Задания и упражнения
- A) Ответьте по тексту о стихах Гонцова:
(i) Какое стихотворение завершают строки, приведенные в начале?
(ii) Под каким псевдонимом автор текста писал об эпичности Гонцова?
(iii) Поиском чего, по словам автора, ныне занят поэт?
- B) Отредактируйте текст о стихах Гонцова: перепишите участок от «Обезглавленный дракон истории» до «но о-о-очень красивом).» включительно, заменив «византийских» на «старинных».

Текст для упражнения
◇ ◇ ◇ ◇ ◇
Забери мою душу, прерви мою плоть,
Все останется дух под свободным крылом,
Хоть велик Сатана и спокоен Господь,
Но спокойней всего девяностый псалом, —
так завершается стихотворение «Девяностый псалом». И то, что псалом —создание псалмопевца Давида, укротившего злого духа, вселявшегося в Саула, тоже немаловажно, потому что косвенно автор окликает сверхобычные способности другого поэта.
Уже писали об известной эпичности Гонцова (Н.Шипилов в «Литературной учебе» № 2 за 1990 года и автор этих строк, под псевдонимом С.Владимирский, в № 3 «ЛУ» за 1991 год). Имелся в виду как раз характер мировидения и обращенность к эпическим временам и символам, и стихи его прежние были размашистыми и многострофными, символы — когда емкими («в сыром космическом бараке»), а когда расплывчатыми и неточными. Да, нельзя не сказать о том, что путь Гонцова к полновесному слову лежит между Сциллой поэтических «красивостей» и Харибдой рифмованной публицистики (пусть даже «православной»).
Обезглавленный дракон истории — трагический и по-своему сильный образ (дракон даже сам себя «пожирать» не может, нечем) — симптоматичен для современных умонастроений, но изрядное количество парчи и бархата, появившееся от созерцания византийских церковных риз, невольно заставляет вспомнить — из-за некоторой декоративности своей — и о халате (то ли китайском, то ли японском, но о-о-очень красивом).
Ныне мы застаем поэта за поиском плотности стиха и образа.
Восьмистиший «Под перезвоном ранних поездов», «Мне варварское время надоело», «Возвышенного трепет вековой», «Дракон», «Так вот свобода!..» в прежнее время автору было бы достаточно, чтобы «растянуть» на многие строфы. Сейчас все уплотняется, спрессовывается, пружина сжимается, что чувствуем в семистишии «Поворот незримого ключа» — с его уплотняющей, сжимающей сквозной рифмовкой, с пропуском «лишних» логических звеньев и предельно лаконичным синтаксисом, умещающим три предложения в одном ритморяде:
Поворот незримого ключа,
Синий бархат, дивная парча.
Мощной книги первая страница.
И прочтешь полмира сгоряча.
Отрываясь мыслью — от зверинца,
Духом от столетья-палача;
Вот земля. Вот книга. Вот свеча.
◇ ◇ ◇ ◇ ◇
Фрагмент набора данных
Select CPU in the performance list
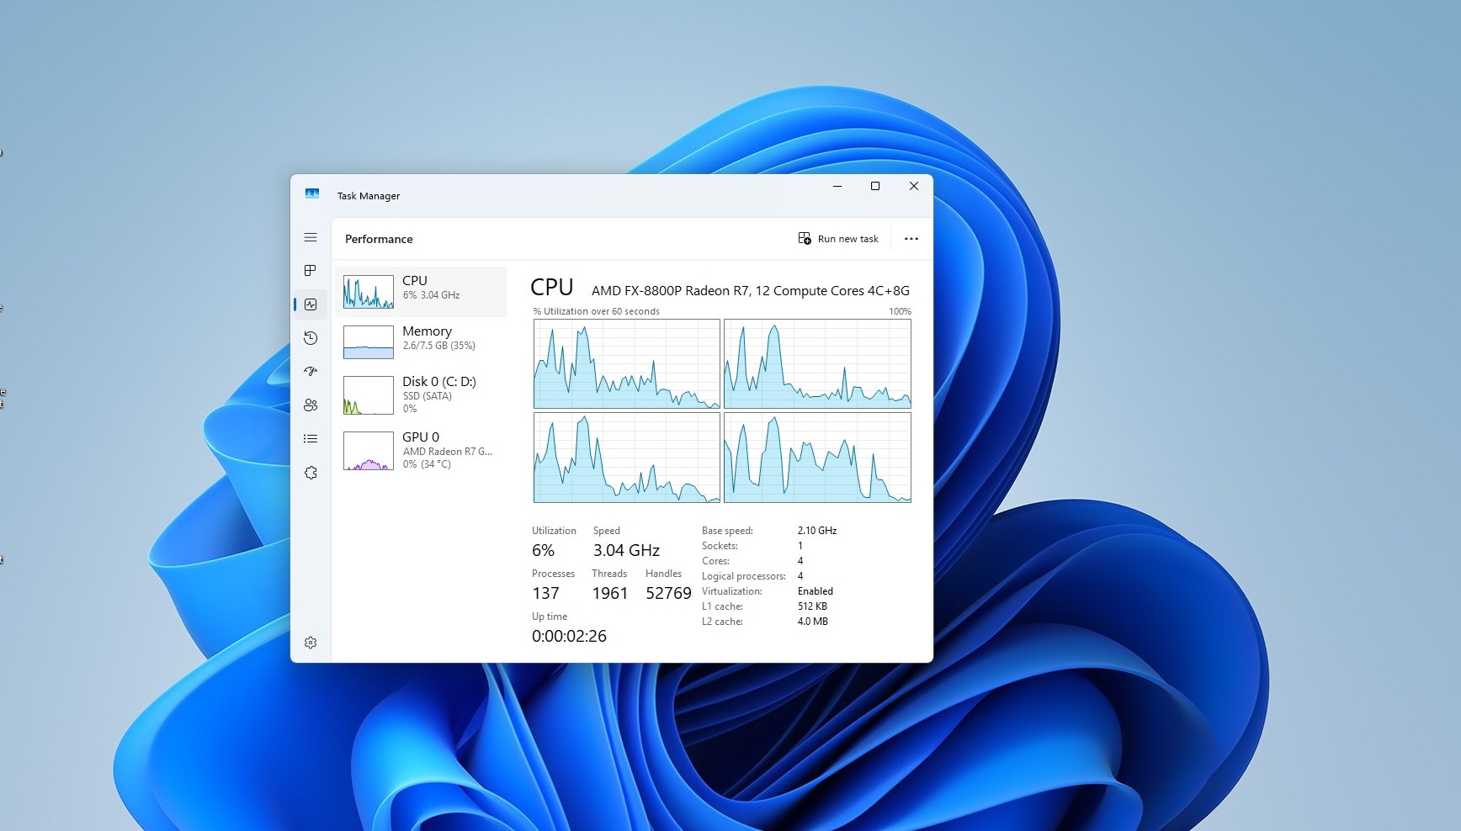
◇ ◇ ◇ ◇ ◇
Список ответов
- A)
(i) «Девяностый псалом».
(ii) С.Владимирский.
(iii) Поиском плотности стиха и образа.

- B)
Обезглавленный дракон истории — трагический и по-своему сильный образ (дракон даже сам себя «пожирать» не может, нечем) — симптоматичен для современных умонастроений, но изрядное количество парчи и бархата, появившееся от созерцания старинных церковных риз, невольно заставляет вспомнить — из-за некоторой декоративности своей — и о халате (то ли китайском, то ли японском, но о-о-очень красивом).